### RECORDS PROVIDED
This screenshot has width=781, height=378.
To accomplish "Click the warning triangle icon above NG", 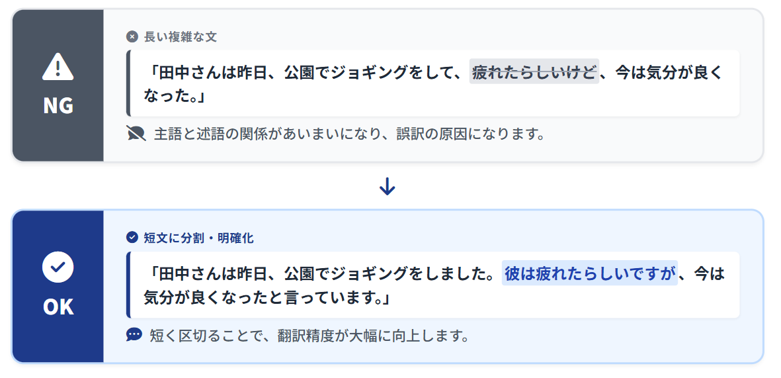I will pyautogui.click(x=58, y=67).
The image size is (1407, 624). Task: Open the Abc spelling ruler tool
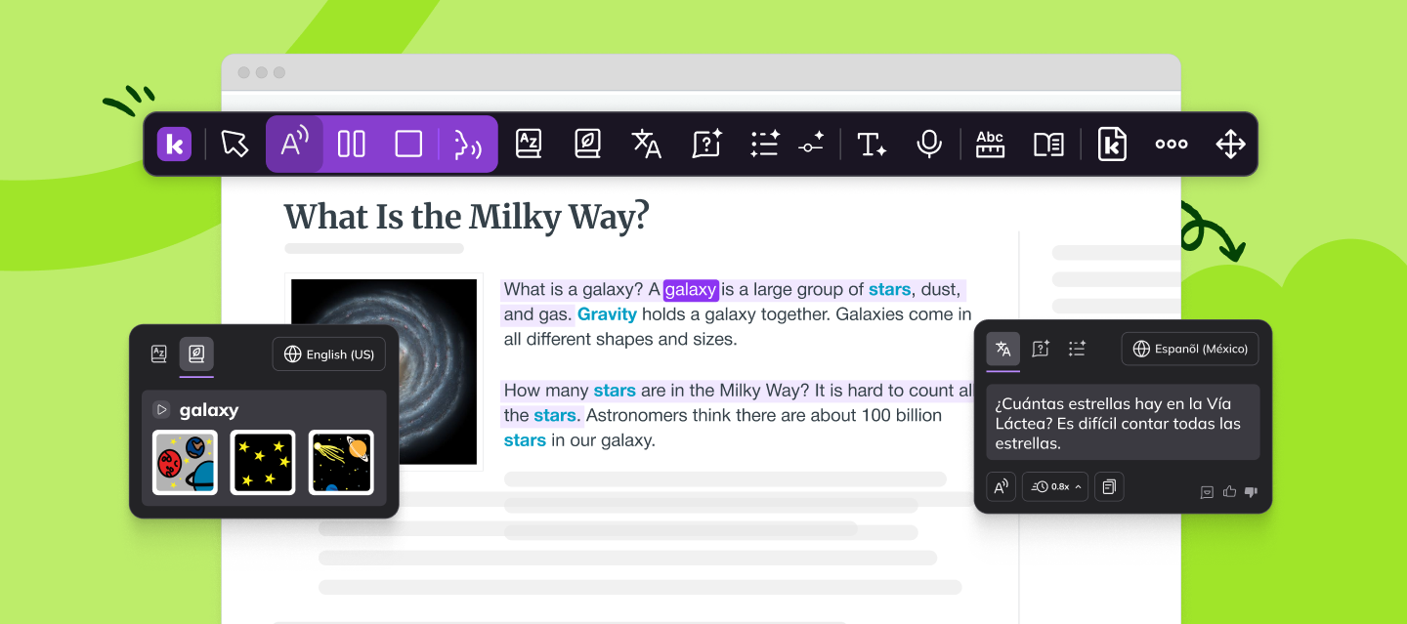pyautogui.click(x=989, y=144)
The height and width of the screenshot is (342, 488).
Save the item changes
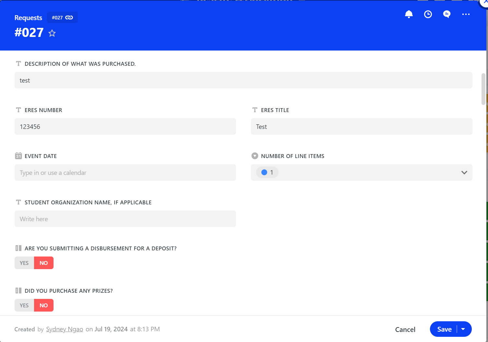pyautogui.click(x=444, y=329)
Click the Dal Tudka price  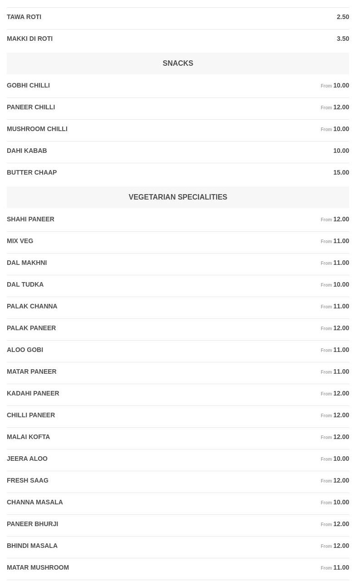point(341,284)
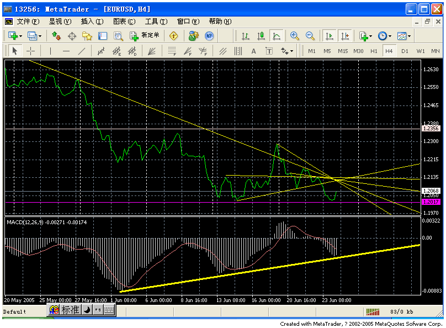Select the Text label tool (A)
This screenshot has height=328, width=446.
point(254,51)
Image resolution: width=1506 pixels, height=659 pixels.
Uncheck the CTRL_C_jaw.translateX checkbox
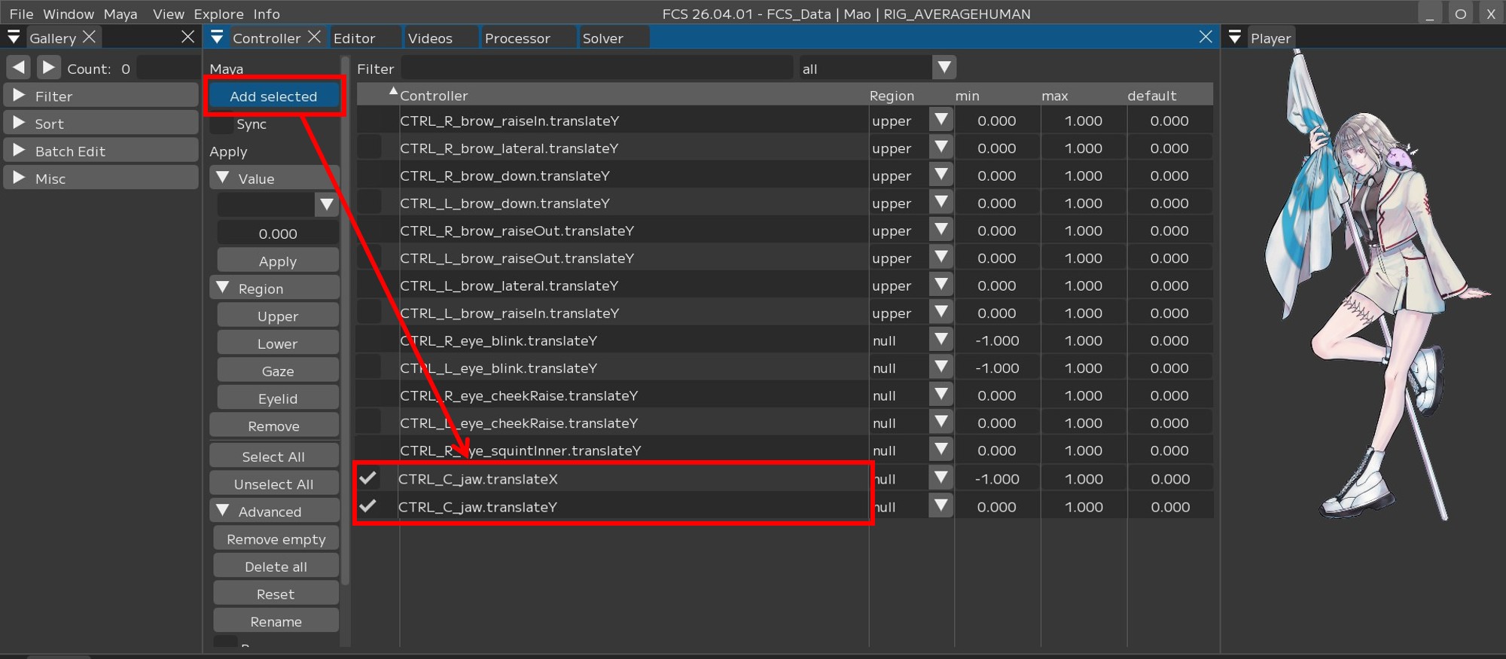(368, 478)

### DIRECTIONS FOR THIS TASK
The lines to write out run from the one containing "Image resolution: width=1506" through the final line of the material above, both included; write them out exactly, with no pictures.

### ANSWER TO THE EXERCISE
Image resolution: width=1506 pixels, height=659 pixels.
Uncheck the CTRL_C_jaw.translateX checkbox
(368, 478)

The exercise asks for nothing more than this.